DC United-Montréal : Trois constats sur l’Impact

Une performance beaucoup plus logique rapporte trois points à l’Impact de Montréal sur le terrain de DC United. Ballou joue les héros en l’absence mentale et physique de Piatti, complètement effacé depuis son retour de blessure. Voici mes trois constats sur ce match.

1) Ciman, tel un bloc
On l’attendait avec impatience depuis le début de la saison et c’est à Washington que c’est arrivé : Laurent Ciman a enfin signé une prestation digne de son titre de meilleur défenseur de l’année en 2015. Si l’entame du match laissait entrevoir des difficultés, avec la mutation de Ciman du côté droit de la charnière centrale, le Belge s’en est tiré avec brio, enchaînant les anticipations, les interventions bien dosées et en jouant à merveille son rôle de général de la défense. Ciman était partout. Qui plus est, la permutation avec Fisher, encore auteur d’un match très satisfaisant, coïncide avec le premier zéro gardé par l’Impact cette saison, ce qui met bien évidemment de la pression sur Cabrera et Camara. Si pour ce dernier, le ralentissement soudain de Duvall au poste de latéral droit pourrait ouvrir la porte, Cabrera aura quant à lui fort à faire à son retour de blessure pour bousculer l’ordre qui semble s’établir en son absence.
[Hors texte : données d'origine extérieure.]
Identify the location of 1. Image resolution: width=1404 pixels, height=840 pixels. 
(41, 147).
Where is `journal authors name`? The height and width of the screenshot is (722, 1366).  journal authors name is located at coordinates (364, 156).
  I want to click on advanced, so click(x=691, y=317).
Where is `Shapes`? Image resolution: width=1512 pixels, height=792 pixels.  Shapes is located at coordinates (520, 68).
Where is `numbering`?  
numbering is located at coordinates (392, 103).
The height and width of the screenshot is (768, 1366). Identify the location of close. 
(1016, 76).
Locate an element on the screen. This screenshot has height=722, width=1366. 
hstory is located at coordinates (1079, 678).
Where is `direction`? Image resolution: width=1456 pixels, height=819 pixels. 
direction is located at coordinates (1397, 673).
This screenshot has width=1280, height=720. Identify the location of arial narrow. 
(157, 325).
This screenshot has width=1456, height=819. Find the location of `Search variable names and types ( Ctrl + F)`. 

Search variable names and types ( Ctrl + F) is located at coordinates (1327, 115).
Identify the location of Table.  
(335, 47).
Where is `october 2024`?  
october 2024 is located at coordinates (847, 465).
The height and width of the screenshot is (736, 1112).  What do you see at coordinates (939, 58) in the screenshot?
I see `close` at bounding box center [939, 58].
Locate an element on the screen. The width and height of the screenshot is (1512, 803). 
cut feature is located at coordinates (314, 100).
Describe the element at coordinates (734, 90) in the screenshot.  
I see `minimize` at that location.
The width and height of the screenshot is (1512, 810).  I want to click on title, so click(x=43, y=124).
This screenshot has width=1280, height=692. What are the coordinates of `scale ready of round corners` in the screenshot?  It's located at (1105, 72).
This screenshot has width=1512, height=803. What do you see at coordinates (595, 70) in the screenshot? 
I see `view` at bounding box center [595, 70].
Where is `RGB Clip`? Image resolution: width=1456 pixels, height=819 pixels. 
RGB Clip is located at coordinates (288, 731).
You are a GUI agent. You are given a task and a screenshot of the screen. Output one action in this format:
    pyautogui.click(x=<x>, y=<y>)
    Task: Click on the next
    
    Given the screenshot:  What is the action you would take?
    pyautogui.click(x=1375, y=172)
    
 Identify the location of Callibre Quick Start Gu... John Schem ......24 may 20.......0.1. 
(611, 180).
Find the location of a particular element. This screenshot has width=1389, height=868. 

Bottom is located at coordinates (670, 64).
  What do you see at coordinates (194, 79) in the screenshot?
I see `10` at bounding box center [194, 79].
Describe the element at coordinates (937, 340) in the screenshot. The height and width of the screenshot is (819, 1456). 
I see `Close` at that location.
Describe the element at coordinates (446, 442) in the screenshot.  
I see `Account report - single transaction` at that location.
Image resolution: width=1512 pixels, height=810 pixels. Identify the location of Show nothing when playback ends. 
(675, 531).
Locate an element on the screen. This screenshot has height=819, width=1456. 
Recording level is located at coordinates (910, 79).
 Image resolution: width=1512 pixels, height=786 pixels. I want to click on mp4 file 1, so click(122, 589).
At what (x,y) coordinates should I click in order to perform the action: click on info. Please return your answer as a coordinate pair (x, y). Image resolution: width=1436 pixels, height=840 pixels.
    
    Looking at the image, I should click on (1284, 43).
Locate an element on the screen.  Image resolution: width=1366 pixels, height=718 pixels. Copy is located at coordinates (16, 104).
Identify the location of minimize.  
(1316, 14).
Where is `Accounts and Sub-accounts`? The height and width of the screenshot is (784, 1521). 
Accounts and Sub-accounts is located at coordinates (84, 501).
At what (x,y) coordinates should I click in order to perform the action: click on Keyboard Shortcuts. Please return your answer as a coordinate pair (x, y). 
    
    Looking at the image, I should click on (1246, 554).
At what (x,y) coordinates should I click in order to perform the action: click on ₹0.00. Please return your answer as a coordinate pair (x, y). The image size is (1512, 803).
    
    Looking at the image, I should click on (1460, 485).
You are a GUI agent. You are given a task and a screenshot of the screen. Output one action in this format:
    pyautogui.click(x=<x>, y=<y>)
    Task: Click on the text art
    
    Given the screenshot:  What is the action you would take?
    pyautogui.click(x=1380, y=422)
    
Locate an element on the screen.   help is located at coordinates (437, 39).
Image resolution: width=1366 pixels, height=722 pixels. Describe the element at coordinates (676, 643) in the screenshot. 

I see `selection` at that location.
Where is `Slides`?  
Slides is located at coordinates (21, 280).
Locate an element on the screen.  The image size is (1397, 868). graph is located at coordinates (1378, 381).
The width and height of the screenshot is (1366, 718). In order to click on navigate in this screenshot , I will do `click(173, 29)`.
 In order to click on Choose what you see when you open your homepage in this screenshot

2) Une prestation tactique nettement améliorée
Pour la première fois de la saison, on a vu un Impact bouger en bloc, tactiquement solide défensivement et prudent dans ses avancées vers le but adverse. Si à quelques moments, on pouvait encore voir les latéraux partir en voyage loin de leur but, l’Impact a tout de même réussi à conserver un bloc compact, ce qui lui a facilité la tâche dans tous les aspects du jeu. Malheureusement, on a encore dû se fier à un effort individuel pour faire la différence, mais comparativement aux matchs précédents, l’équipe semble avoir trouvé des pistes de solutions pour lui permettre d’avancer.

3) Arregui, maître dans les airs?
Il n’est pas très grand, mais Arregui sait jouer de la tête. L’Argentin a livré un bon match, mais a surtout épaté par sa capacité à repousser de la tête les assauts aériens de DC United. Certes, l’équipe de la capitale américaine n’est pas un foudre de guerre, mais il y a tellement longtemps qu’on n’a pas vu un joueur de l’Impact aussi habile dans les airs que ça méritait une mention. Sa présence devant la défense a ajouté une dimension de plus au rempart défensif. Très encourageant.

Un plan de match logique axé sur les forces des joueurs sélectionnés, c’est la base. Mauro Biello semblait avoir perdu ses repères depuis le début de la saison, mais est finalement revenu à une approche plus appropriée à son groupe. Il faudra voir si l’Impact bâtira sur cette prestation encourageante ou s’il retombera dans ses travers quand il recevra Columbus au stade Saputo samedi prochain… et Portland la semaine suivante. Tout ça avant d’entamer le championnat canadien. Gros mois de mai pour Biello et ses hommes.